Deep within our nerve cells, a molecule is at work that has no beginning and no end. Instead of a straight chain, as is it common for most RNA strands, it forms a closed loop. Known as circular RNAs (circRNAs), these molecules are crucial for development, thought, and synaptic function, yet their high prevalence in neurons has long been a scientific mystery. How does the brain produce so many of them?
Now, Max Planck researchers from Freiburg have discovered a crucial mechanism that explains the remarkable abundance of circRNAs in the nervous system. The study reveals that the protein ELAV acts as a global master switch for the production of these molecules.
CircRNAs are found across all life forms. They are expressed in specific patterns during different developmental stages and in different cells – especially abundant in cells of the nervous system. While their roles are not as well-studied as normal, linear RNAs, circRNAs are known to be important in brain development, cognition, and even in conditions like neurodegeneration and addiction.
A stable ring with impact
The ring structure of circRNAs is crucial for their roles because it gives the molecules extreme stability. Unlike linear RNA molecules, circRNAs have no open ends that act as starting points for enzymes, which could rapidly degrade them. This longevity makes circRNAs ideal candidates for long-lasting regulatory tasks, especially in cells that don't divide, such as neurons.
"They can control gene activity, act as sponges for other molecules, or even produce proteins. In our lab, we are fascinated by these RNAs and want to understand how they are regulated," says Mengjin Shi, one of the first-authors of the study.
New research by the lab of Valérie Hilgers conducted on Drosophila embryos, identified the well-known RNA-binding protein ELAV as the key factor. The team found that in developing neurons, ELAV is the central mediator driving the widespread creation of circRNAs.
ELAV protein as a master switch
"When we removed the ELAV protein from the fruit fly embryos, the production of neuronal circRNAs plummeted, with a downregulation by over 75%. Conversely, when we introduced ELAV into cells that normally produce very few circRNAs, it triggered their formation. This confirms ELAV's role as a potent regulator of circRNA expression," says Valérie Hilgers.
The study also provides a clear mechanical insight into how ELAV performs this function: ELAV binds to pre-mRNA, the precursor to mature RNA. By binding there, ELAV slows down the standard process of "linear splicing," which in turn promotes an alternative process called "back-splicing." This action effectively brings the two ends of the future circRNA molecule together, facilitating the creation of the closed loop.

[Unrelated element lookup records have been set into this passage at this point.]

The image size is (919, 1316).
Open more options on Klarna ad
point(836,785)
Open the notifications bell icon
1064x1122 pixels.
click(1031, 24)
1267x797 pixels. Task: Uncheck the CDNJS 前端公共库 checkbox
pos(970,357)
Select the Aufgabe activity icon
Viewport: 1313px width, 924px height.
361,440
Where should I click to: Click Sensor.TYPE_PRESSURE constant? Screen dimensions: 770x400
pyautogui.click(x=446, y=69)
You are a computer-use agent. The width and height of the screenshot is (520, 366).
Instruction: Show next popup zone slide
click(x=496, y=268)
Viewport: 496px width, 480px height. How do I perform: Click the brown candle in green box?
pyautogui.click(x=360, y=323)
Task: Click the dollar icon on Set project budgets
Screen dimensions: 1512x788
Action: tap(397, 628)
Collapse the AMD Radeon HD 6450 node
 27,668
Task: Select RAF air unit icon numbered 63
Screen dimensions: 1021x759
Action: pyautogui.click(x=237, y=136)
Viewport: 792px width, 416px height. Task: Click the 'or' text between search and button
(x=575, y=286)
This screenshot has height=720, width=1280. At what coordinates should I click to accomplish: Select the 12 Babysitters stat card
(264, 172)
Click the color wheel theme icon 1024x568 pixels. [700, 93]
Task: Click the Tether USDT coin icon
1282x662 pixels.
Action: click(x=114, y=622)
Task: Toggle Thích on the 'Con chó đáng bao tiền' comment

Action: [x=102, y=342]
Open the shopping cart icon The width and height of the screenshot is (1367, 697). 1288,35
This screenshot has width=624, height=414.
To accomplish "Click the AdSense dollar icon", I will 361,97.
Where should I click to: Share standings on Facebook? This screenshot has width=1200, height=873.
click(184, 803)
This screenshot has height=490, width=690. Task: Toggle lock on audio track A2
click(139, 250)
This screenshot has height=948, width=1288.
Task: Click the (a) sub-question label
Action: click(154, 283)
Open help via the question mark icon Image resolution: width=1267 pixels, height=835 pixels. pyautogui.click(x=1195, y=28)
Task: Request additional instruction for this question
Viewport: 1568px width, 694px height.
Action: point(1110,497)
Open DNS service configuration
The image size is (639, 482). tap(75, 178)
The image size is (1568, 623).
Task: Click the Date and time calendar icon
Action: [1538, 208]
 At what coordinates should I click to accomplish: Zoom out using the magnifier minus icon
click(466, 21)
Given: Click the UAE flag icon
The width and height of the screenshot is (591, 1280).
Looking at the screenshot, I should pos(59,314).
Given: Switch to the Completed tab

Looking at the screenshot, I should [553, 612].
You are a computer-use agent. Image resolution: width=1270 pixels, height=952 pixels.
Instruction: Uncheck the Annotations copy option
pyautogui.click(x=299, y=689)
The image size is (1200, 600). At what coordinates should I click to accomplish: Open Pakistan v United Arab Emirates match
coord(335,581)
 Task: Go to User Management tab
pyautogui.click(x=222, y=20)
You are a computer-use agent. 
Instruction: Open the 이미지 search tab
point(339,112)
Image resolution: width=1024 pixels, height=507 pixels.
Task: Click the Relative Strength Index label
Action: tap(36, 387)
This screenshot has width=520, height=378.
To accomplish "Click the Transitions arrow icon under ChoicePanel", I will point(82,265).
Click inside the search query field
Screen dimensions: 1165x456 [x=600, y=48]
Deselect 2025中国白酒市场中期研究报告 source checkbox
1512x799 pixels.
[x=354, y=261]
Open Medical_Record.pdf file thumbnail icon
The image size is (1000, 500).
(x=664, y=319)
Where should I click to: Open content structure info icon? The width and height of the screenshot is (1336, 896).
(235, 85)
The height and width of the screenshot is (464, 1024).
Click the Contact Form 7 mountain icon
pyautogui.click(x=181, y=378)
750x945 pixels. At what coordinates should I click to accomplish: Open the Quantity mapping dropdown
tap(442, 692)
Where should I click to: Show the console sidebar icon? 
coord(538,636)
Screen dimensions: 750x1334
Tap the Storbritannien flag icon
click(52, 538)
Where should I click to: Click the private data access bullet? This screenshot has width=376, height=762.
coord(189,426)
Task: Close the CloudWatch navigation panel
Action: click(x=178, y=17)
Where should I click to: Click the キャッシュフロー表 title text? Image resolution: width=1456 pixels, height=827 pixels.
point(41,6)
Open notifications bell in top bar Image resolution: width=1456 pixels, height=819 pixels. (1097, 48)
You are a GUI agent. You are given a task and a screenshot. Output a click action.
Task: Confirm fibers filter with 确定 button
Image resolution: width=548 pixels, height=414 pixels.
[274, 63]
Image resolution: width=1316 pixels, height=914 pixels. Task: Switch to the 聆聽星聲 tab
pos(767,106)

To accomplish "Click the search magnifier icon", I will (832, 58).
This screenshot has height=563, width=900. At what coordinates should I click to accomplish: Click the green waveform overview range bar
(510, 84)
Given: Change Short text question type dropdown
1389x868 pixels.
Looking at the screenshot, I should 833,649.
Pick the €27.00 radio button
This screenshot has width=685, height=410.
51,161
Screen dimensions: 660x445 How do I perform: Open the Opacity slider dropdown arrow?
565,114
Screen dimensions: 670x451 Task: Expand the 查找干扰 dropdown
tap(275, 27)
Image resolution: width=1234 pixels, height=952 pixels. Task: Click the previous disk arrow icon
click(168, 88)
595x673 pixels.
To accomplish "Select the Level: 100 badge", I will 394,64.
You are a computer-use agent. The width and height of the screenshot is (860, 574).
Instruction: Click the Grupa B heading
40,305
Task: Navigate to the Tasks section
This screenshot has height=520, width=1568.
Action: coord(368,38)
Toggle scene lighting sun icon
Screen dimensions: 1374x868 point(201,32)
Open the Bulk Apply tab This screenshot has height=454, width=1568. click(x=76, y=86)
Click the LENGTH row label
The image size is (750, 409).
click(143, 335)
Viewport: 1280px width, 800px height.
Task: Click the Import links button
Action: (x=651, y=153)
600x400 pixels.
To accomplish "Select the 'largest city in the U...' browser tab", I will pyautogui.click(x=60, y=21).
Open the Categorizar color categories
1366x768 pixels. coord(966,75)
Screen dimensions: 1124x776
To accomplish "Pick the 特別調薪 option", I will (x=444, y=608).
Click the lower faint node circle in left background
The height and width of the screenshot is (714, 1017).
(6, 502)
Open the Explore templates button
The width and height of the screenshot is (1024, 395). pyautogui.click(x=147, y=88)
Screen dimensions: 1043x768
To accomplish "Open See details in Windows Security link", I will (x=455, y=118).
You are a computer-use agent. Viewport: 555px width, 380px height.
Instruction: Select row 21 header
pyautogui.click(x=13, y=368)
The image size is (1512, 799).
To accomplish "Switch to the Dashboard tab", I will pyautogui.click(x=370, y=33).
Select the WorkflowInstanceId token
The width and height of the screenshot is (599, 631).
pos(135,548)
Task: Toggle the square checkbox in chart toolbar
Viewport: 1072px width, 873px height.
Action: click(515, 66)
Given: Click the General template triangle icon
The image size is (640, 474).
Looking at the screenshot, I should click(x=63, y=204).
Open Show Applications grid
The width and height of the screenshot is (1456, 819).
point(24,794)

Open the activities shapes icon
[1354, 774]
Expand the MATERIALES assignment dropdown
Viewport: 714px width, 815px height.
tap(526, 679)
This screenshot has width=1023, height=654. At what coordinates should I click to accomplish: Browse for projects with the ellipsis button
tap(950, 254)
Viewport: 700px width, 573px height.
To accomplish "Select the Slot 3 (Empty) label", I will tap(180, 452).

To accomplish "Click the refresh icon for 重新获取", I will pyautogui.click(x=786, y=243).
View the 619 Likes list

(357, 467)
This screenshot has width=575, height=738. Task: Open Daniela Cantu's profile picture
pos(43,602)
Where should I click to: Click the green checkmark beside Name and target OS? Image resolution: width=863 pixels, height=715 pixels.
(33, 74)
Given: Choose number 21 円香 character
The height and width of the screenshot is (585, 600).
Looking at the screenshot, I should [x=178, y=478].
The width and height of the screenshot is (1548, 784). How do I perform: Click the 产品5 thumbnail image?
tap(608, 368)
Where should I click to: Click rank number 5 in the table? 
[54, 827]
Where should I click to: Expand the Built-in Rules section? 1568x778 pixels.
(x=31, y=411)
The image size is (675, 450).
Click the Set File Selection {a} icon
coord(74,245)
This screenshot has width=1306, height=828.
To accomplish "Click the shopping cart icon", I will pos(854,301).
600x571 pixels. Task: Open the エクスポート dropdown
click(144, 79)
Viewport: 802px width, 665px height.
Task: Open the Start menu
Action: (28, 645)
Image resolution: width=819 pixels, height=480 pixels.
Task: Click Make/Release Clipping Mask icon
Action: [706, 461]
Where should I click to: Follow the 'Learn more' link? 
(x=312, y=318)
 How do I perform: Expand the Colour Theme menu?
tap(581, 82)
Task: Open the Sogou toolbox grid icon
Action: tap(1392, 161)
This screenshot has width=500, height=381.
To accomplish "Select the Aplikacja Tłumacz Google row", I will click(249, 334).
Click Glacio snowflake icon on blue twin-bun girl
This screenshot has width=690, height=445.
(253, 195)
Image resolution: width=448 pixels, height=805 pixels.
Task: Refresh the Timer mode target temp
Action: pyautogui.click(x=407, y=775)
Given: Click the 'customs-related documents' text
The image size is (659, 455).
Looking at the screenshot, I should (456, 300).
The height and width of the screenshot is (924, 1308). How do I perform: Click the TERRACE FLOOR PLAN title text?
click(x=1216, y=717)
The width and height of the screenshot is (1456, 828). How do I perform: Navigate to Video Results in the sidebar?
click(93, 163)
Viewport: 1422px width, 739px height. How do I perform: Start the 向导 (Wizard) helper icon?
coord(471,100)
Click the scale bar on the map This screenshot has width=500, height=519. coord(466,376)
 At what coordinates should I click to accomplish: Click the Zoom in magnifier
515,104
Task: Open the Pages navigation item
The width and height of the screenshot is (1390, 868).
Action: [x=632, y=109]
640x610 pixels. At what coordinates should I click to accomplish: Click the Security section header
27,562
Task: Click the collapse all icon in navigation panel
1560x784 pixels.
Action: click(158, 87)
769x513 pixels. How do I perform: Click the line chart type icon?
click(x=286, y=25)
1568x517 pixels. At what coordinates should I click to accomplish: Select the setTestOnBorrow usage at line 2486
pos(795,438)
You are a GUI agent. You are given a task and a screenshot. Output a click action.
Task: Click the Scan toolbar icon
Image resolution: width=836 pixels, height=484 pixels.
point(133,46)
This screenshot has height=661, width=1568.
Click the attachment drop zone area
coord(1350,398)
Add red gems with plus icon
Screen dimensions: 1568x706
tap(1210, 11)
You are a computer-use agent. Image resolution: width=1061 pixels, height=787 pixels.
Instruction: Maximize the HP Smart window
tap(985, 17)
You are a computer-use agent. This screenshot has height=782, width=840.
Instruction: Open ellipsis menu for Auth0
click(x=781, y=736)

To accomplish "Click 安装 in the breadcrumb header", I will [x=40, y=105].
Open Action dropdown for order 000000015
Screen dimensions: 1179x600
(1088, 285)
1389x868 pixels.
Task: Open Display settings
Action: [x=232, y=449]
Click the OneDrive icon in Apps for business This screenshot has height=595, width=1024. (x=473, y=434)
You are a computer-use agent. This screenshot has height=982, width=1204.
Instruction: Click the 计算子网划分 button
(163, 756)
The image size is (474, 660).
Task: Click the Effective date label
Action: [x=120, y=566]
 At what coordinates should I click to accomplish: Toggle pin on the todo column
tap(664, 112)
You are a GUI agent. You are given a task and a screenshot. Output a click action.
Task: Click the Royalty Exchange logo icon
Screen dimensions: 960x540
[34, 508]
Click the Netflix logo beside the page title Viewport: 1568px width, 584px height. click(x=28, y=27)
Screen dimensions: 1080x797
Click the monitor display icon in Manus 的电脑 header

"Our discovery suggests that neuronal circRNAs are not just byproducts of gene expression, but are purposefully generated to fulfill important functions. It enhances our understanding of the molecular basis of how the brain works by revealing how a specific type of molecule in neurons, circRNAs, is regulated. And ELAV is clearly a central part of that story," says Valérie Hilgers
Given that proteins similar to ELAV are conserved from flies to humans, these findings strongly suggest a similar mechanism governs circRNA production also in the human brain. By manipulating ELAV or similar proteins, the researchers could potentially influence circRNA levels providing new strategies to investigate the molecules' role in brain health and neurodegenerative disorders.